(Location data for elements and text)
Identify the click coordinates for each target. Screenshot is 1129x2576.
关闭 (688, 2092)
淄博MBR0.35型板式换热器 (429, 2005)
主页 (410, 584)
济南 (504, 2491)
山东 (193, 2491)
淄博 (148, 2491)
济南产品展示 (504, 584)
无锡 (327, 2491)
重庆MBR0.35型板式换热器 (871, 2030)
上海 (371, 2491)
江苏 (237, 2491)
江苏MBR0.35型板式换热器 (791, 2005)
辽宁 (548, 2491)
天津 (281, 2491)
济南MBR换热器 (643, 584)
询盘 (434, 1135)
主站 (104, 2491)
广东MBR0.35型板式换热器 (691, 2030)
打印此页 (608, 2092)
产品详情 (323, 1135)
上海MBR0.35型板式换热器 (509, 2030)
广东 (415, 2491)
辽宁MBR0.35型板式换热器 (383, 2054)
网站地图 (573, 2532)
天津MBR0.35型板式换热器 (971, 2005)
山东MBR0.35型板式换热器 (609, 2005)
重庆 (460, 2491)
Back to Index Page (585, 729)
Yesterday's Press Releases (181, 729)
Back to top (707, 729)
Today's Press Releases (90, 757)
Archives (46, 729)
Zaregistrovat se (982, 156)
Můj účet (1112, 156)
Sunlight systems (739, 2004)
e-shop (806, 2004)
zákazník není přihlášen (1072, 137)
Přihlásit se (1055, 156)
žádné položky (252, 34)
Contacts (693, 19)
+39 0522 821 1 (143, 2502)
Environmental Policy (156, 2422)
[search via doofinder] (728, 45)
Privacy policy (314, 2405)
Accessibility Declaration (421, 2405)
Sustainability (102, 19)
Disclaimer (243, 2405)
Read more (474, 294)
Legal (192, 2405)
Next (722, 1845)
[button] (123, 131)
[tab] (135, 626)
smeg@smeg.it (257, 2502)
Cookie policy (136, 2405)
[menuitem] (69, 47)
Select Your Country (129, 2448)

■ **INSTRUCTIONS FOR THE TASK**
Reproduce every line of the items above with no changes.

■ **ANSWER FOR THE TASK**
Identify the click coordinates for each target. Screenshot is 1129x2576.
关闭 (688, 2092)
淄博MBR0.35型板式换热器 (429, 2005)
主页 (410, 584)
济南 (504, 2491)
山东 (193, 2491)
淄博 (148, 2491)
济南产品展示 (504, 584)
无锡 (327, 2491)
重庆MBR0.35型板式换热器 (871, 2030)
上海 (371, 2491)
江苏 (237, 2491)
江苏MBR0.35型板式换热器 (791, 2005)
辽宁 (548, 2491)
天津 (281, 2491)
济南MBR换热器 (643, 584)
询盘 (434, 1135)
主站 (104, 2491)
广东MBR0.35型板式换热器 (691, 2030)
打印此页 (608, 2092)
产品详情 (323, 1135)
上海MBR0.35型板式换热器 (509, 2030)
广东 (415, 2491)
辽宁MBR0.35型板式换热器 (383, 2054)
网站地图 (573, 2532)
天津MBR0.35型板式换热器 (971, 2005)
山东MBR0.35型板式换热器 (609, 2005)
重庆 (460, 2491)
Back to Index Page (585, 729)
Yesterday's Press Releases (181, 729)
Back to top (707, 729)
Today's Press Releases (90, 757)
Archives (46, 729)
Zaregistrovat se (982, 156)
Můj účet (1112, 156)
Sunlight systems (739, 2004)
e-shop (806, 2004)
zákazník není přihlášen (1072, 137)
Přihlásit se (1055, 156)
žádné položky (252, 34)
Contacts (693, 19)
+39 0522 821 1 (143, 2502)
Environmental Policy (156, 2422)
[search via doofinder] (728, 45)
Privacy policy (314, 2405)
Accessibility Declaration (421, 2405)
Sustainability (102, 19)
Disclaimer (243, 2405)
Read more (474, 294)
Legal (192, 2405)
Next (722, 1845)
[button] (123, 131)
[tab] (135, 626)
smeg@smeg.it (257, 2502)
Cookie policy (136, 2405)
[menuitem] (69, 47)
Select Your Country (129, 2448)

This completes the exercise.